Text passage
If at any time after the Initial
Exercise Date and prior to the expiration of this Warrant, the
Company proposes to register any of its common stock or securities convertible
into its common stock (other than in connection with a registration statement on
Form S-4 or Form
S-8), then the Company shall notify
the Holder and if so requested by the Holder, will use its best efforts to
register the Holder’s Stock. Rights to registration under this
Section 6(f) will vest only upon the irrevocable full or partial exercise of
this Warrant and payment of the exercise price pursuant to Section 2. The number
of shares of Warrant Shares of the Holder to be so registered may be limited or
excluded if, in the written opinion of the managing underwriter, registration of
all or any of the shares requested would reasonably adversely effect upon the
proposed public distribution provided any such limitation shall apply ratable to
any other shareholders who have the right to register such shares of Common
Stock in connection with such registration. The Holder may request
and participate in piggyback registration of its common stock no more than two
times. The Holder’s piggyback registration rights hereunder will rank second to
any other piggyback registration rights of the Company existing on the date
hereof, or created after the date hereof, and the Company will not create any
registration rights which are superior to those of the Holder
hereunder.

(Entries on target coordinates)
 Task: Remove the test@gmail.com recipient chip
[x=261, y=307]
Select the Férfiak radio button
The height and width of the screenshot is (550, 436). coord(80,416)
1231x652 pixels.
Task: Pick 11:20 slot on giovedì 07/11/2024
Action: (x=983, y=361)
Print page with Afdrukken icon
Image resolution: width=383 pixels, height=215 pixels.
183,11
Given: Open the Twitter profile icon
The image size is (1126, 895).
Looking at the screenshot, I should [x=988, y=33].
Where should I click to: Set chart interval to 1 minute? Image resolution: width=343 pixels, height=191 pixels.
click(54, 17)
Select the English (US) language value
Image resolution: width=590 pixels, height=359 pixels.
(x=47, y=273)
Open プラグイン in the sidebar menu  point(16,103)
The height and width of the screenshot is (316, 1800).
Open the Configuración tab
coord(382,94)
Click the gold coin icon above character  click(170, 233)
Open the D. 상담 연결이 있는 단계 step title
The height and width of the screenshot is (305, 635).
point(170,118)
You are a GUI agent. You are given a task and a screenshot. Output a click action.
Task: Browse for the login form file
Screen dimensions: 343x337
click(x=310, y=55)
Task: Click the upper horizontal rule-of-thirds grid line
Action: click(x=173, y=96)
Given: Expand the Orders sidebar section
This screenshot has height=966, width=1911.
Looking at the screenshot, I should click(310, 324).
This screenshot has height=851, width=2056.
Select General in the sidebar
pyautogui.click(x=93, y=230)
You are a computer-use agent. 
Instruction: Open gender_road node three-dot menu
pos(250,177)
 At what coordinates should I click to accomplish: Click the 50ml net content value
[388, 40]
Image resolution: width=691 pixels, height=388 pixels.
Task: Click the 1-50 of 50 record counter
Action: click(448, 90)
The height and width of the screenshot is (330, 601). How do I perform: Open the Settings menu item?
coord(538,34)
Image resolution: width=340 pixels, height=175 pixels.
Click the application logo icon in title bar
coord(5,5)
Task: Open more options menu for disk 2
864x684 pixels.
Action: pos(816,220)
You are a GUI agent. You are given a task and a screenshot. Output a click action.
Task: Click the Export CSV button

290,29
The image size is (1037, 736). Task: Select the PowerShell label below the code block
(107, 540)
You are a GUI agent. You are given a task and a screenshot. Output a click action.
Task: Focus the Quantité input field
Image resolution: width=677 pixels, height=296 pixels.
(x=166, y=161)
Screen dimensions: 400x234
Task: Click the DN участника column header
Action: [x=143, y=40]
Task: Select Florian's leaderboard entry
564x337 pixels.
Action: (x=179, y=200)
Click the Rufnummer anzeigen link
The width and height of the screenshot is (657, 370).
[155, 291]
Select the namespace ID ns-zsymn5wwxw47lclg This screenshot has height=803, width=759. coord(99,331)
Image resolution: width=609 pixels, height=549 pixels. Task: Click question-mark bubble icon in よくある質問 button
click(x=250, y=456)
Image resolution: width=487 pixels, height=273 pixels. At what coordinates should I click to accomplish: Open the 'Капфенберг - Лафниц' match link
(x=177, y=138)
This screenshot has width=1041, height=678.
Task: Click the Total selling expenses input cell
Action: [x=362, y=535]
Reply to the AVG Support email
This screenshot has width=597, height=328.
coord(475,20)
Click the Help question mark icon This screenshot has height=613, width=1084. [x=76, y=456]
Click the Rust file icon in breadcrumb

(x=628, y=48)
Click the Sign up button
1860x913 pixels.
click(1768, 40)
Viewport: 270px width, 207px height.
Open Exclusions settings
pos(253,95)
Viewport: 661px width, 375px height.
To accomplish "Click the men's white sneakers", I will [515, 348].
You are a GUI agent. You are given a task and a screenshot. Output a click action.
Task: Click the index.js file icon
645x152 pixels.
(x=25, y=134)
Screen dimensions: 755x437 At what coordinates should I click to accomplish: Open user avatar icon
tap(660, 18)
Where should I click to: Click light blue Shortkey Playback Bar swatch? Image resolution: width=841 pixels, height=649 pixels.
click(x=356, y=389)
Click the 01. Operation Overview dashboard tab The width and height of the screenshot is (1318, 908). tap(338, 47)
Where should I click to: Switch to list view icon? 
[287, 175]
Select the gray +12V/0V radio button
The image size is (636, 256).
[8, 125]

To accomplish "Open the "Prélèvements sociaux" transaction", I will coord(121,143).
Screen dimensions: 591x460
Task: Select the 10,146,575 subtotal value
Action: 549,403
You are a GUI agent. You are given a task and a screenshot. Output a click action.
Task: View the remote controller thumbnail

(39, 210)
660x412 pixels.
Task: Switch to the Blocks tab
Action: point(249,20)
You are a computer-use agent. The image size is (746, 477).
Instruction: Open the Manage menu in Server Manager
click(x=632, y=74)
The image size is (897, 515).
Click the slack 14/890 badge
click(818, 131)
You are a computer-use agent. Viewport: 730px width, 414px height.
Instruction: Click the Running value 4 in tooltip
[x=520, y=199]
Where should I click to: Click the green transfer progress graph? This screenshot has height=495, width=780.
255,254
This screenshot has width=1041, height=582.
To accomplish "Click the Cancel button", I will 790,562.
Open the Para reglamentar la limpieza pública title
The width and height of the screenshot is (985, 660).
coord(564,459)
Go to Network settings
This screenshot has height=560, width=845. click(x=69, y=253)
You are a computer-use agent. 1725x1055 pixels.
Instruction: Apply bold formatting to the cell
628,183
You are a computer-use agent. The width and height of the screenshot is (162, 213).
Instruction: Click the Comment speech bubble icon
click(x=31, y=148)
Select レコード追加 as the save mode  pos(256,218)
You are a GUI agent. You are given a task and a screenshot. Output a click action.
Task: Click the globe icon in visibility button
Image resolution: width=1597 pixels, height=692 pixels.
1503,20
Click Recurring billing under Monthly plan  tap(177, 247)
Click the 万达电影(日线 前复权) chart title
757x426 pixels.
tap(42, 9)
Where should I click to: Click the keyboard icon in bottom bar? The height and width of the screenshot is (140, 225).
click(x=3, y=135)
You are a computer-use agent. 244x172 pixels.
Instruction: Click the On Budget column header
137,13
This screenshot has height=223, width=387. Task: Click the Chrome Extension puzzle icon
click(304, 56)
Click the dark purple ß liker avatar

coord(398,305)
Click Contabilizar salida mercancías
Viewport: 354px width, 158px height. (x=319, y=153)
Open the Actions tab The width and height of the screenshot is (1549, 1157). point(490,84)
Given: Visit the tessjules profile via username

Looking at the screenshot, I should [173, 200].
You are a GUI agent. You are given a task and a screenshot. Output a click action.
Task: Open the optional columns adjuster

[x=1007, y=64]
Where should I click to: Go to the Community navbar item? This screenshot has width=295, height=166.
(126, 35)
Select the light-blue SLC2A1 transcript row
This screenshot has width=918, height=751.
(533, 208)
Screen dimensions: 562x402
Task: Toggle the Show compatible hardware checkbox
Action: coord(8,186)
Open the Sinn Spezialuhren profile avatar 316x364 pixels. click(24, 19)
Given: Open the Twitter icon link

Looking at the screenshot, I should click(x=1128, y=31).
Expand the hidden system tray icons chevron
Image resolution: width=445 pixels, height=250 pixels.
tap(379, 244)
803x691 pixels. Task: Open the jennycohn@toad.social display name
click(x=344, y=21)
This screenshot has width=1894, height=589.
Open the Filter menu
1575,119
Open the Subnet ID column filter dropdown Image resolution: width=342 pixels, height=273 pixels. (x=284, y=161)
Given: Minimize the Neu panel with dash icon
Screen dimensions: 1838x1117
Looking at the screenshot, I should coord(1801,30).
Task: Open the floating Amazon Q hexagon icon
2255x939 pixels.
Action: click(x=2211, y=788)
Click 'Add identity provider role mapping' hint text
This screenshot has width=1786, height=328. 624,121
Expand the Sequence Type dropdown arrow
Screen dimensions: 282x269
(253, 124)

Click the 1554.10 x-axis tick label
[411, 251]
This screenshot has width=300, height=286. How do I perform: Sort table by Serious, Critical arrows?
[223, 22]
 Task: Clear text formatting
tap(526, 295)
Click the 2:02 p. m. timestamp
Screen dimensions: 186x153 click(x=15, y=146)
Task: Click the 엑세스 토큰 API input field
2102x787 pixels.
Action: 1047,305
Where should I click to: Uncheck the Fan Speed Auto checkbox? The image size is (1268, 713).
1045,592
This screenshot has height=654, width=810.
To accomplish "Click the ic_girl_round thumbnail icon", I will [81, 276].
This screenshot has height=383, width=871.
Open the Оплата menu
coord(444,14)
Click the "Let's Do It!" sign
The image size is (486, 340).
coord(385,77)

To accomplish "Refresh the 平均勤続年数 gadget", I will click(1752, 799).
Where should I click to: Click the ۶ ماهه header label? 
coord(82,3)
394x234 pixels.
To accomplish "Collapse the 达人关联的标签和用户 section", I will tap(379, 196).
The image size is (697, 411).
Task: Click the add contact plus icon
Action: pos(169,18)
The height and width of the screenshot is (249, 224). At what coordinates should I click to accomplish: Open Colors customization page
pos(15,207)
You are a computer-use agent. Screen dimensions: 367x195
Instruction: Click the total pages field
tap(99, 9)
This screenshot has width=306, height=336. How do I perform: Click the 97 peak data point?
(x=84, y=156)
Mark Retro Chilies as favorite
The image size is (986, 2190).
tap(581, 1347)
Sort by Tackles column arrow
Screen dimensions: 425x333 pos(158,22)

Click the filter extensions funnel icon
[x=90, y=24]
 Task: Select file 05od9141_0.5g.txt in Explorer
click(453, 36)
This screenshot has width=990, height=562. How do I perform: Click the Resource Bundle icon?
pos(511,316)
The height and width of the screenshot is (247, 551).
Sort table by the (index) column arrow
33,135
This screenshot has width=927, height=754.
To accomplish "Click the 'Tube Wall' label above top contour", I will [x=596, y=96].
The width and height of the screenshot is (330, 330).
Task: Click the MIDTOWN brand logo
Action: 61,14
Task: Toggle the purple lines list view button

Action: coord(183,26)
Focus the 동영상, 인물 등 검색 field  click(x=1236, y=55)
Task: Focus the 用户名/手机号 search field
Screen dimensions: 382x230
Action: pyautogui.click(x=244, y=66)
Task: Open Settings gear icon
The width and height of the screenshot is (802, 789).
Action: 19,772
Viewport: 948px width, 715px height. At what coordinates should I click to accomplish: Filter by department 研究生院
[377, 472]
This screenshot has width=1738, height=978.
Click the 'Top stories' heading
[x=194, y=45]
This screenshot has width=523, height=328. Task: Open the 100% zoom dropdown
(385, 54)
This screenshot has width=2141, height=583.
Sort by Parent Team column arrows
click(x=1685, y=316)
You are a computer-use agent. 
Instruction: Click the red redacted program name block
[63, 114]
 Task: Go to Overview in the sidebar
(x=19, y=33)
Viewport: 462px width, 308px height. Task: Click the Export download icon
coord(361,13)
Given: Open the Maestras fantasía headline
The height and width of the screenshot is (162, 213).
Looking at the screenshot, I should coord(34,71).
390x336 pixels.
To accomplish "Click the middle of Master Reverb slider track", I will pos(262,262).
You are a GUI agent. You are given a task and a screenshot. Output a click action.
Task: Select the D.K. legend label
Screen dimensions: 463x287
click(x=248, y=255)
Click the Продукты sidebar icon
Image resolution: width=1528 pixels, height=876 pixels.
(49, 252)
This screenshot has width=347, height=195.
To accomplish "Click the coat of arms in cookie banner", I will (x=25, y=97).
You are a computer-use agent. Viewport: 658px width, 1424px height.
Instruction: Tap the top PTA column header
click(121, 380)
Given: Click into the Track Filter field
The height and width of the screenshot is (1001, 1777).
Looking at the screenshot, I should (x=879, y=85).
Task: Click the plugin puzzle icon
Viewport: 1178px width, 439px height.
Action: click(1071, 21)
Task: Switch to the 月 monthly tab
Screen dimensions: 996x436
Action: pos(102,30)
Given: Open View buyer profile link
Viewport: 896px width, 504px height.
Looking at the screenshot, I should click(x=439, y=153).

Task A
According to the warrant registration text, how many times may the Holder request and participate in piggyback registration?
Task B
Continue the warrant registration text from the point where it stops.
The listing has no connection to the warrant registration text.

Right answer A
No more than two times.

Right answer B
g) Jurisdiction. All
questions concerning the construction, validity, enforcement and interpretation
of this Warrant shall be determined in accordance with the provisions of the
Subscription Agreement.
h) Restrictions. The
Holder acknowledges that the Warrant Shares acquired upon the exercise of this
Warrant, if not registered, will have restrictions upon resale imposed by state
and federal securities laws.
i) Nonwaiver and
Expenses. No course of dealing or any delay or failure to
exercise any right hereunder on the part of Holder shall operate as a waiver of
such right or otherwise prejudice Holder’s rights, powers or remedies,
notwithstanding the fact that all rights hereunder terminate on the Termination
Date. If the Company willfully and knowingly fails to comply with any
provision of this Warrant, which results in any material damages to the Holder,
the Company shall pay to Holder such amounts as shall be sufficient to cover any
costs and expenses including, but not limited to, reasonable attorneys’ fees,
including those of appellate proceedings, incurred by Holder in collecting any
amounts due pursuant hereto or in otherwise enforcing any of its rights, powers
or remedies hereunder.
j) Notices. Any
notice, request or other document required or permitted to be given or delivered
to the Holder by the Company shall be delivered in accordance with the notice
provisions of the Subscription Agreement.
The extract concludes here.